FED: L’ECONOMIA MIGLIORA, MA PESA DISOCCUPAZIONE

3 Settembre 2003, di Redazione Wall Street Italia

Un’economia in costante ripresa su cui continua gravare l’ombra di una debole occupazione. E’ questa la fotografia scattata dal Beige Book della Federal Reserve, consueta analisi della Banca Centrale sullo stato disalute degli Stati Uniti.

Secondo quanto emerso dal rapporto della Fed, nei mesi di luglio e agosto l’economia statunitense ha registrato ulteriori segnali di miglioramento, dando forza a un rimbalzo avviato sul finire di marzo e corroborato anche dalla recente impennata del Prodotto interno lordo, salito del 3,1% nel secondo trimestre del 2003.

In base alle rilevazioni del Beige Book, undici dei dodici distretti produttivi in cui viene diviso il Paese hanno reso noto come “i livelli di attività si siano elevati durante l’estate” con la sola esclusione dell’area di Dallas, nel Texas, in cui “l’attività è rimasta generalmente debole” nonostante le previsioni per il futuro appaiano come “ottimistiche”.

A crescere – dando così slancio all’economia del Paese – il settore manifatturiero, apparso in progresso in dieci distretti su dodici (esclusi Dallas e Richmond), mentre una buona marcia é stata tenuta anche dall’attività dei consumatori che ha “mostrato miglioramenti nella maggior parte dei distretti” nonostante le aree di Kansas City, Philadelphia e Boston abbiano registrato incrementi nelle vendite sottili o modesti. “New York ha riportato migliori risultati a luglio rispetto ad agosto”, frenato anche dal blackout. Questo, ad ogni buon conto, ha determinato solo conseguenze “relativamente modeste” sull’andamento dell’economia, prevista in costante rimbalzo fino alla fine dell’anno.

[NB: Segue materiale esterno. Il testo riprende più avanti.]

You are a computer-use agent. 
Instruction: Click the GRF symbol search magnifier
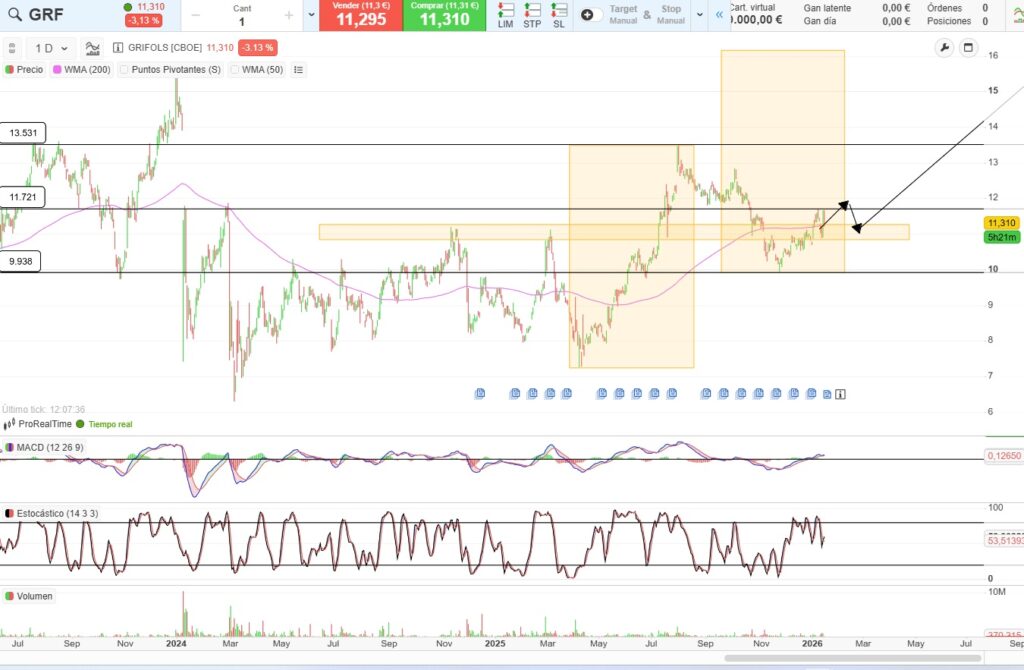click(15, 15)
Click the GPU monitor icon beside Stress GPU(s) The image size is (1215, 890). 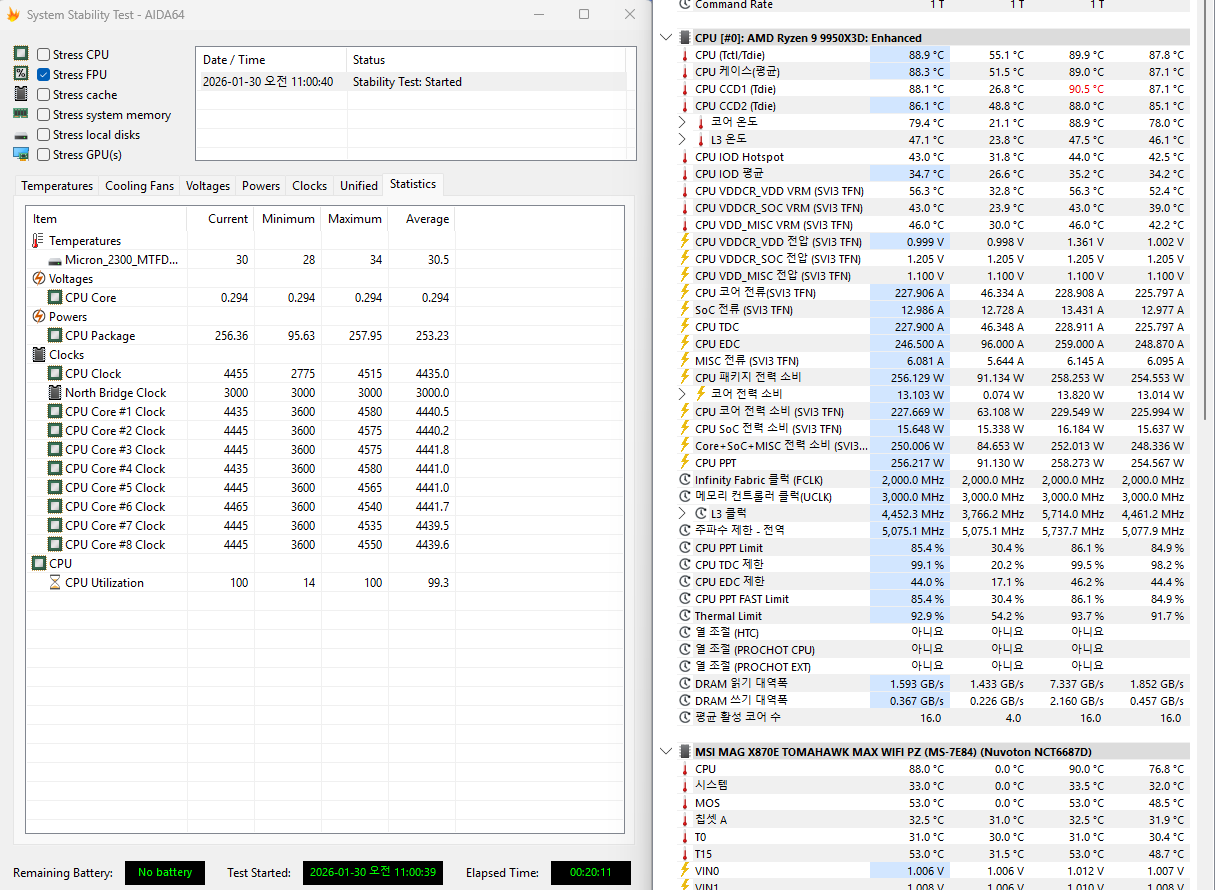21,154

Unica nota stonata, in un quadro sostanzialmente positivo, quello dell’occupazione. Secondo il Beige Book, infatti, la situazione del mercato del lavoro negli Stati Uniti continua ad essere debole e anche nei distretti in cui si sono segnalati aumenti nelle assunzioni queste vanno rubricate come “modeste”. In progresso i costi per i salari, dovuti ad un generale aumento delle spese per i benefit, in particolare quelli legati all’assistenza sanitaria.

Alla luce del Beige Book di oggi e dei dati macroeconomici rilasciati nelle ultime settimane – a partire da quello sul Pil per il secondo trimestre sino all’indice Ism per il comparto manifatturiero salito a 54,7 ad agosto – gli economisti americani appaiono convinti di un mantenimento del costo del danaro all’1% (il più basso degli ultimi 45 anni) nella prossima riunione del Federal Open Market Committee. La riunione del direttivo della Fed è in programma il 16 settembre.